Not to worry, you can import an existing resource and program against it in the same way:

const tpsReports = aws.s3.Bucket.get("tpsReports", "arn:aws:s3:::tpsReports-4f64efc");

This time, when you run your Pulumi program, you’ll still see this resource but notice it says read instead of create or update. This just means that the resource is read from your account as-is. No matter what you do, the bucket itself will not be modified by Pulumi, other than to subscribe an event.

This, of course, can be combined with the earlier similar functionality for functions, to glue together a bucket and a Lambda, where neither was actually provisioned by Pulumi!

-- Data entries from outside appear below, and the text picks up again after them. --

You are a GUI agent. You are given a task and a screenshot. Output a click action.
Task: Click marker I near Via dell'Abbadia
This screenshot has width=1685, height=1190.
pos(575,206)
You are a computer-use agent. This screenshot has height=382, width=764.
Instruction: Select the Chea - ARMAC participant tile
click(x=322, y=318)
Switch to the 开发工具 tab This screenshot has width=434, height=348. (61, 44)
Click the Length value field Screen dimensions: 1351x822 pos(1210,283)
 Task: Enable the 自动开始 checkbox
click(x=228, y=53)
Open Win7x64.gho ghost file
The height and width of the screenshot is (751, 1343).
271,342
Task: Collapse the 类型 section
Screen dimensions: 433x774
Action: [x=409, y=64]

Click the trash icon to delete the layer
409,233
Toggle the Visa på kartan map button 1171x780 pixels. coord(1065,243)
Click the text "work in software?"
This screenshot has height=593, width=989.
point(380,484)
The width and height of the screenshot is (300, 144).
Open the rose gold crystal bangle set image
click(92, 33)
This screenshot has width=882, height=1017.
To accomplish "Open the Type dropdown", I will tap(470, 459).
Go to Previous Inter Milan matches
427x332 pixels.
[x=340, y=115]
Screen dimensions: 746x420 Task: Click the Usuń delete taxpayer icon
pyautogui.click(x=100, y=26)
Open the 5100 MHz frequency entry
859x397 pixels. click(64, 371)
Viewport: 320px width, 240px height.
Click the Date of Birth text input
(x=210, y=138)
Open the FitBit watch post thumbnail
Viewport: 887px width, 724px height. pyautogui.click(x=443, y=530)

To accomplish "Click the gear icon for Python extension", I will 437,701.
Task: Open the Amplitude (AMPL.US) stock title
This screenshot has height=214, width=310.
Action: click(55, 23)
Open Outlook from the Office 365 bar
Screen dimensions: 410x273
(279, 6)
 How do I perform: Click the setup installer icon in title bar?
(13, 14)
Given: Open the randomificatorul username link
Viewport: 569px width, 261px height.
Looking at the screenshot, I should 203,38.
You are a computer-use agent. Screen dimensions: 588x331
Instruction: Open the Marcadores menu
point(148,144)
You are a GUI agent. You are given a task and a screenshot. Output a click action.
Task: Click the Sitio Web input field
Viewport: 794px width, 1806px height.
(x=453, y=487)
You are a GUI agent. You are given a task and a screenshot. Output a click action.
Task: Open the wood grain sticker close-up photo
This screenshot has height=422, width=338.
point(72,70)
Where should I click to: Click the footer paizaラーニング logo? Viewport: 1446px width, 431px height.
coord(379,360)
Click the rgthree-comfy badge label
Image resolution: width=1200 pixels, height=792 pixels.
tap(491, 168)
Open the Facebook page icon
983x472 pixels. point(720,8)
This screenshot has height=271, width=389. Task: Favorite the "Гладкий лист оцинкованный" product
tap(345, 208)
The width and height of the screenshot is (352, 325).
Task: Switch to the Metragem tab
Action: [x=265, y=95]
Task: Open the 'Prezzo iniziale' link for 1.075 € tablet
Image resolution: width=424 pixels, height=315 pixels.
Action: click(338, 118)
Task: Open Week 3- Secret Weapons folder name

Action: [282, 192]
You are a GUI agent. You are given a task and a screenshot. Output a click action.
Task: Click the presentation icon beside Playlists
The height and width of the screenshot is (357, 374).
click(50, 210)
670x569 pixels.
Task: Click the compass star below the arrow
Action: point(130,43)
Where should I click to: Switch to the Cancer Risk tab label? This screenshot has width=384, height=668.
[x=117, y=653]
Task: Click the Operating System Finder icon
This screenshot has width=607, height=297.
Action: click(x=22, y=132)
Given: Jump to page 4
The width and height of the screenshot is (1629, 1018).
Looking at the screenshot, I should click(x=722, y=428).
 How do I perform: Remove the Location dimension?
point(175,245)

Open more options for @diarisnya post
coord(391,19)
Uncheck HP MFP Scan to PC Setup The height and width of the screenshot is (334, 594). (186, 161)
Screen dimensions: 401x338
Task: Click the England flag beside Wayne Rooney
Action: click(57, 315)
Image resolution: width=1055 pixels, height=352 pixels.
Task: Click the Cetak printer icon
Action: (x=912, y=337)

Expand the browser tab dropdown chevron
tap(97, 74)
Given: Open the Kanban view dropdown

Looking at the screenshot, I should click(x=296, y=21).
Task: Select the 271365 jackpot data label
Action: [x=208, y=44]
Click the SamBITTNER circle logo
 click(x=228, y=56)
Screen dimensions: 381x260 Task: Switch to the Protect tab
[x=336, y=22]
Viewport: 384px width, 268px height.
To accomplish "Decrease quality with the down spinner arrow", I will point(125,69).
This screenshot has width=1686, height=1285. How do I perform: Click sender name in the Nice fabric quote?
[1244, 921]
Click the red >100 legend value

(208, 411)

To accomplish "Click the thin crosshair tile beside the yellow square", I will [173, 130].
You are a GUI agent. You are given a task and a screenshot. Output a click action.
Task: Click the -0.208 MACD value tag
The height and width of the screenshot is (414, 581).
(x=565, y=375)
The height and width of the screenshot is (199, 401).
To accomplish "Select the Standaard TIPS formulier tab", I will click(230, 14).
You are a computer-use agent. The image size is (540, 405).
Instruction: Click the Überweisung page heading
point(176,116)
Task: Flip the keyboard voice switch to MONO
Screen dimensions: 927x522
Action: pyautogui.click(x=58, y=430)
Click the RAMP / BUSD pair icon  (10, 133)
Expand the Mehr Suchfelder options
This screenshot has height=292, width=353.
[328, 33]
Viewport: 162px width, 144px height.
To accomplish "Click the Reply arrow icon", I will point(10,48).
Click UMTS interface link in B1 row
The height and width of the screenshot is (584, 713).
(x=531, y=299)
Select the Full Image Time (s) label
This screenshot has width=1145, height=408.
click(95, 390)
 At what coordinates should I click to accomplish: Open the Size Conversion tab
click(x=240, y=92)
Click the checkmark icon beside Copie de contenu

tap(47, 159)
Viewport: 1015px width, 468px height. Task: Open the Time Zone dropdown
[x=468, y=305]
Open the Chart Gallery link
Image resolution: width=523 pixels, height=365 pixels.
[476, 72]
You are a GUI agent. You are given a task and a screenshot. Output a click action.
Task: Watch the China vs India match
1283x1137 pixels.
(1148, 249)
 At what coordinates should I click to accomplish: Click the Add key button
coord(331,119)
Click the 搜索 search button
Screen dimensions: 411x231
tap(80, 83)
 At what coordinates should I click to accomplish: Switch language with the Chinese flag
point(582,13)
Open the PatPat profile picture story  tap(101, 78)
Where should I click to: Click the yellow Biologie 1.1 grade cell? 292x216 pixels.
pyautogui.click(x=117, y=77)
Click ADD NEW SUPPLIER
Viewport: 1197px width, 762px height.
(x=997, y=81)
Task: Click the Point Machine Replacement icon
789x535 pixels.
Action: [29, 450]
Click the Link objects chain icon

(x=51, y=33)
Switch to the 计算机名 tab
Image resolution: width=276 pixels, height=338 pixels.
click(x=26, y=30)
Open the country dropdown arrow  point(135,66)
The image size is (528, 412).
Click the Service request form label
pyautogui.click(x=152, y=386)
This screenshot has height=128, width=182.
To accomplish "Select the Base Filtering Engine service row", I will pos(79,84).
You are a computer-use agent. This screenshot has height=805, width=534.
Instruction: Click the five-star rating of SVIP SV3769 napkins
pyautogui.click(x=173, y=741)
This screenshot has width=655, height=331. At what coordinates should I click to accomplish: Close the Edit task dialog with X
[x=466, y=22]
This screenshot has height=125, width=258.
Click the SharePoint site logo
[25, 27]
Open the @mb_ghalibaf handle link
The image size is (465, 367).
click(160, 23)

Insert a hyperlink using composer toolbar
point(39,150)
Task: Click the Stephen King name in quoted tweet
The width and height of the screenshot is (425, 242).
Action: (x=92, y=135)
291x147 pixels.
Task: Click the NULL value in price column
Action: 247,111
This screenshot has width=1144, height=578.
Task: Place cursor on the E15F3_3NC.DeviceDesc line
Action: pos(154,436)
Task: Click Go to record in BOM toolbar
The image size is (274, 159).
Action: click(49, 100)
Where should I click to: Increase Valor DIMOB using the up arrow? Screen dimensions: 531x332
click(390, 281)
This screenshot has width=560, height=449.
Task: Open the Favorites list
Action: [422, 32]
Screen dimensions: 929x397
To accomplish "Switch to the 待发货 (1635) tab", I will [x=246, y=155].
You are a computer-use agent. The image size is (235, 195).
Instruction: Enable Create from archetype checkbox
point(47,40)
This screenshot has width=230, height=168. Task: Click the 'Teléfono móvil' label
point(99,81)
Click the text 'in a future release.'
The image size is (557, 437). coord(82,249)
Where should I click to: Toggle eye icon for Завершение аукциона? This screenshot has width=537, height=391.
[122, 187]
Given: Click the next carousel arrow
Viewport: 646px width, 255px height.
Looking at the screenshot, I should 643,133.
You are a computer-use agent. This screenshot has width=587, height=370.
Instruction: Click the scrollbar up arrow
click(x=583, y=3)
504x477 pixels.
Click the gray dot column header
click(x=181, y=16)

const tpsReports = aws.s3.Bucket.get("tpsReports", "arn:aws:s3:::tpsReports-4f64efc");
const zipFunc = aws.lambda.Function.get("zipTpsReportsFunc", "zipTpsReports-19d51dc");
tpsReports.onObjectCreated("zipTpsReports", zipFunc);

Other Notable Event Sources

Finally, it’s worth noting there are many event handler functions exposed in the AWS package:

  • apigateway.x.API: create serverless APIs using an Express.js style
  • cloudwatch.onSchedule: fire a CloudWatch event on a particular schedule, e.g. a cron expression
  • cloudwatch.Event.onEvent: fire an event when a particular CloudWatch event occurs
  • cloudwatch.LogGroup.onEvent: fire an event when a CloudWatch logs event occurs
  • dynamodb.Table.onEvent: fire events for DynamoDB insert, modify, or remove operations
  • kinesis.Stream.onEvent: fire Kinesis Stream events at particular times or batch sizes
  • s3.Bucket.onObjectCreated: trigger a function anytime an object is created in an S3 Bucket
  • s3.Bucket.onObjectRemoved: trigger a function anytime an object is removed from an S3 Bucket
  • s3.Bucket.onEvent: trigger a function for a wide range of S3 Bucket events
  • sns.Topic.onEvent: fire SNS Topic events when new messages arrive
  • sqs.Queue.onEvent: fire SQS Queue events when new messages are enqueued (or on DLQ events, etc)

All of these handlers can be programmed using the spectrum of techniques outlined above.

In Conclusion

In this post, we saw many different options for serverless programming with Pulumi, from magic functions that make serverless apps feel like true event-driven programming, to provisioning and managing infrastructure as code.

We also saw that all of these options can be combined in any way, depending on you and your team’s needs. This is the magic of programming languages in action!

If you’d like to try it out, check out the code for this post on GitHub. Happy serverless hacking!